▶ [Reading passage]
══════
# subwoofer connection



## Bill Hanley (Oct 30, 2012)

I would like some advice on the best way to connect a Velodyne VA-810X subwoofer to my Denon 2113 AVR . I have been using this sub for some time with the line in terminals connected to the LFE output of the AVR. The sub works but the noise is excessive when the volume is turned up. There doesn't seem to be anyway to turn the sub amplifier off and the crossover is set at 85. Any help would be appreciated

To clarify, the crossover is fixed at 85, as there is no way of changing this setting to shut off the subwoofer filter

Bill hanley


----------



## robbo266317 (Sep 22, 2008)

Welcome aboard Bill.

Can you set the Denon to crossover at 80 Hz as well? This should give you a reasonable result.


----------



## hjones4841 (Jan 21, 2009)

Hello, Bill, and a warm welcome to Home Theater Shack!

Please describe the noise. If it is a hum, sometimes moving the sub's signal cable away from power cords will help. 

However, I gather from your description that it varies with volume. This indicates that it is coming from the receiver or something connected to it. Is the noise present with all sources? Again, if it is a hum, try moving signal cords away from power cords.

If it is a rushing sound instead of a hum, try decreasing the volume control on the sub amp and increasing the sub level on the receiver.


----------



## tonyvdb (Sep 5, 2007)

Also a bad ground on the cable (satellite) can also cause a hum, if the other ideas dont help try disconnecting the cable box/PVR from the system and see if it goes away.


----------



## ALMFamily (Oct 19, 2011)

tonyvdb said:


> Also a bad ground on the cable (satellite) can also cause a hum, if the other ideas dont help try disconnecting the cable box/PVR from the system and see if it goes away.


This was the cause of my hum - and it seems to be (from reading other threads) the leading cause of hums. I corrected mine by running the cable to a power strip with a grounding cable connection.


----------



## hjones4841 (Jan 21, 2009)

ALMFamily said:


> This was the cause of my hum - and it seems to be (from reading other threads) the leading cause of hums. I corrected mine by running the cable to a power strip with a grounding cable connection.
══════
▶ [Collected data]
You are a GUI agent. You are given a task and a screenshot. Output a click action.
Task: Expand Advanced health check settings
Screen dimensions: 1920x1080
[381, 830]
══════
▶ [Given exercise A]
Answer these questions from the subwoofer thread:
(i) At what crossover frequency does robbo266317 suggest setting the Denon?
(ii) What does hjones4841 recommend if the noise is a rushing sound rather than a hum?
(iii) How did ALMFamily correct the hum?
▶ [Given exercise B] Write the next part of the subwoofer thread, picking up after its final line.
None of the data is needed for working with the subwoofer thread.

▶ [Task response A]
(i) 80 Hz.
(ii) Decrease the volume control on the sub amp and increase the sub level on the receiver.
(iii) By running the cable to a power strip with a grounding cable connection.

▶ [Task response B]
Another way is o put a ground isolator beween the cable box and the system. These are available commercially (Amazon, etc.), but a simple one can be made with two coax to twin lead matching transformers (75 ohm unbalanced to 300 ohm balanced.) Connect the 300 ohm sides together and insert the 75 ohm coax sides in line between the cable box and your system. If you have these laying around, it is a simple way to see if the cable is the problem and then buy a commercial one, although it is OK to leave them in line permanently.


----------



## Bill Hanley (Oct 30, 2012)

Hi Robb I should have been clearer The Denon crossover is set at 80 and according to the manual the velodyne crossover is fixed at 85

Bill Hanley


----------



## Sevenfeet (Feb 2, 2009)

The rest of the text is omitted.